According to Karl Marx, class conflict is the engine that drives history forward. That is why I am seriously considering casting my vote for Mitt Romney. We need more class warfare in this country, and Romney may be just the person to give it to us.

Here is how Marx said class conflict works: Those at the top want to make and keep more money. Their self-interest creates downward pressure on wages and upward pressure on productivity. Basically, we all work harder and make less. (Sound familiar?) People begin to lose hope of ever "making it," and people without hope are a danger to the wealthy. Like cornered animals, with nothing to lose, they fight back. They bite the hands that feed them because they believe they deserve more than the scraps that fall from the master's table.

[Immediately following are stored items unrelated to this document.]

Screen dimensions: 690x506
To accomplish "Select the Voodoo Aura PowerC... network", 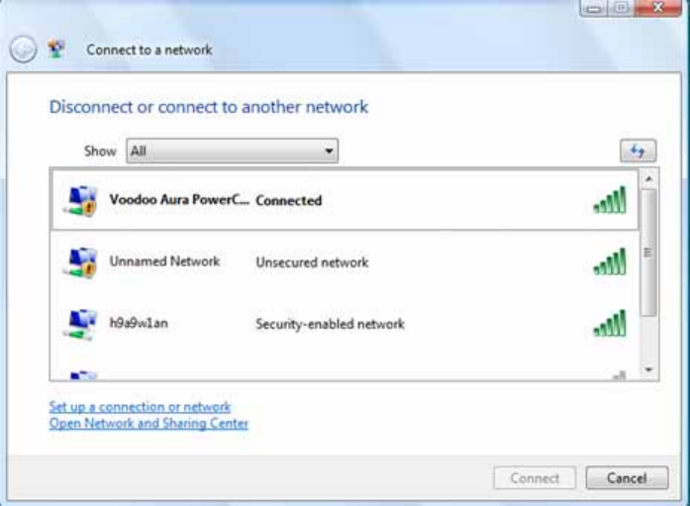I will [178, 200].
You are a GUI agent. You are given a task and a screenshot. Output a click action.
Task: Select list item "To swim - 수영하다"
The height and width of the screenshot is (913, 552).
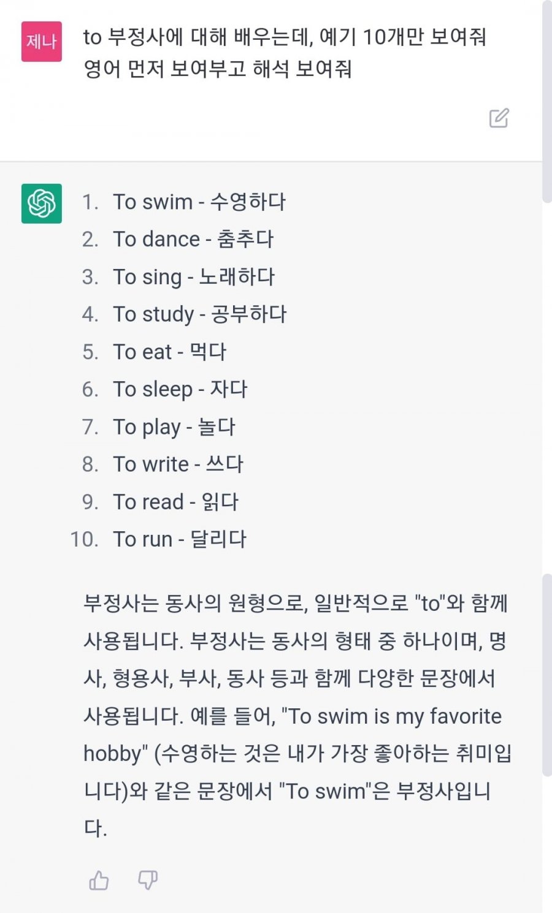coord(199,202)
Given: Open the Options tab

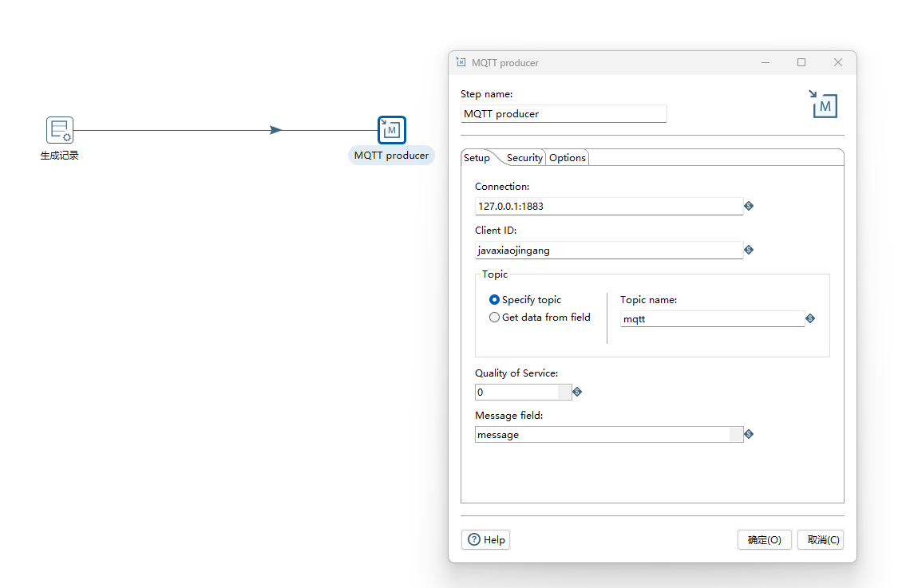Looking at the screenshot, I should coord(568,158).
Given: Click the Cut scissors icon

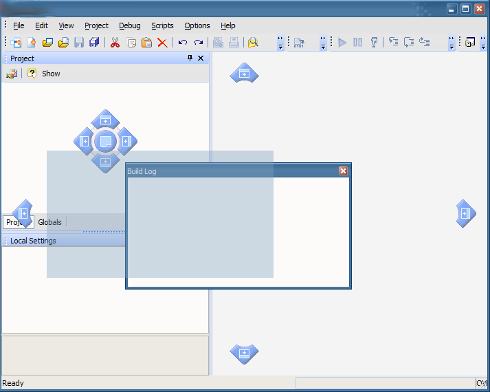Looking at the screenshot, I should tap(115, 43).
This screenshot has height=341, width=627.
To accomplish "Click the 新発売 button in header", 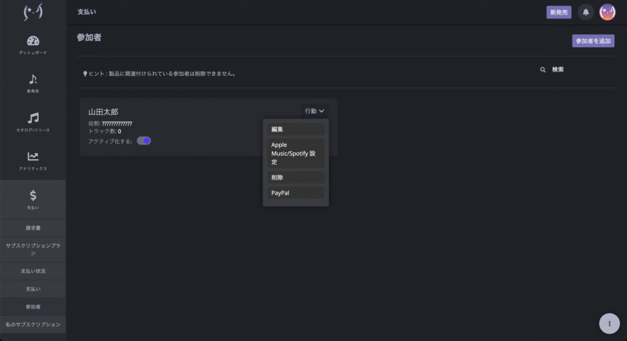I will click(x=558, y=12).
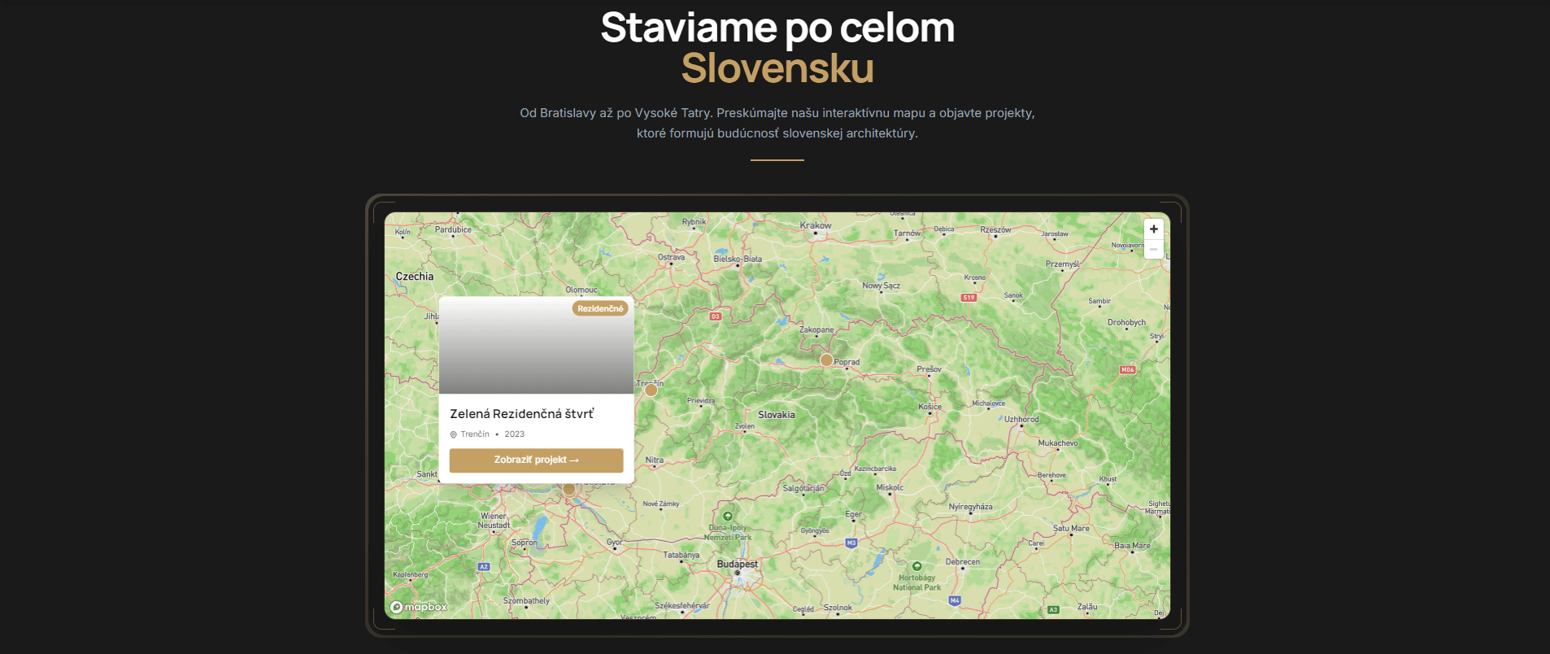Click the Krakow city label
The image size is (1550, 654).
[x=815, y=225]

We have lived with the economics of scraps since the Reagan administration. The idea is called "supply side" (also known as "trickle down") economics. This theory states that if we give the rich more money, they will create more jobs, and we will all prosper. But the facts contradict the theory. For the past thirty years, real wages have stagnated while costs for health care and education have skyrocketed. Reagan's policies of reduced taxation and deregulation were largely continued right up until 2008, when our collective faith in this doctrine nearly drove our economy over a cliff. Instead, we all became Keynesians. Loaning nearly a trillion dollars to the financial sector, and giving another trillion to private industry and public works, saved us from another Great Depression.

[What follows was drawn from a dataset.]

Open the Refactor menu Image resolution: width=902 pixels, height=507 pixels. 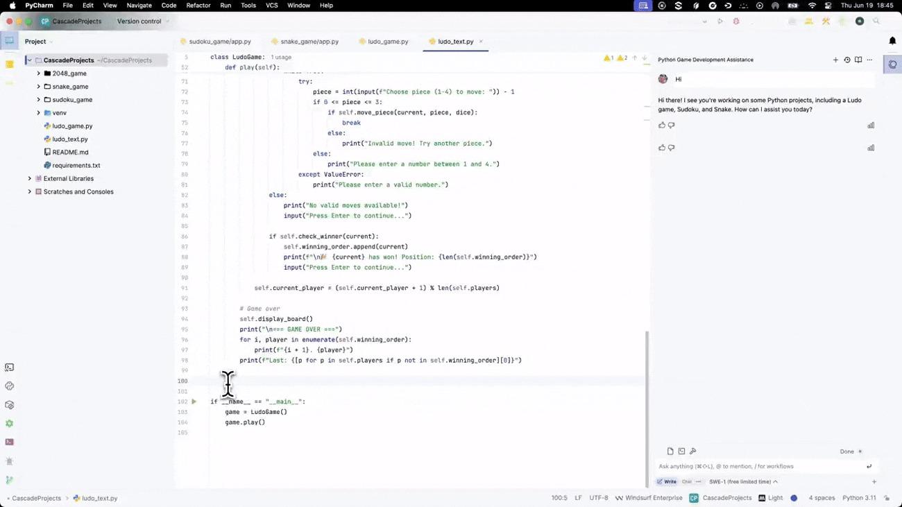(198, 6)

This is what happens when the rich become too rich. James Livingston recently showed that, historically, excess capital leads to market speculation, which leads to bubbles, which leads to crashes. It is predictable. But try telling that to Mitt Romney's base, which seems not to consider that we may have more to fear from big business than big government.

Which brings me back to Marx. I am not a Marxist. I think he was right about some things (gasp!) and wrong about others. For what it is worth, I find no more reason to believe in his unsubstantiated myth of a communist utopia (which has never existed) than to believe in the libertarian yarn about the perfections of a self-regulating market (which has also never existed). One thing Marx seemed to get right is that people only fight back in numbers when they have no other choice. Thus during the Great Depression, though many people did continue to adhere to the principles of laissez faire capitalism, the residents of the nation's "Hoovervilles" knew whom the enemy was. "Big government" did not crash the market, lay them off, and repossess their homes. The victims of the Great Depression gave Franklin D. Roosevelt the political capital he needed to begin to regulate the financial industry, guarantee workers' rights, and provide welfare assistance to those who had been flattened by Adam Smith's invisible hand.

Banks and big business have gotten savvier since the Great Depression. Fox News did not exist in 1929. Today it is much easier to convince people to vote against their own interests.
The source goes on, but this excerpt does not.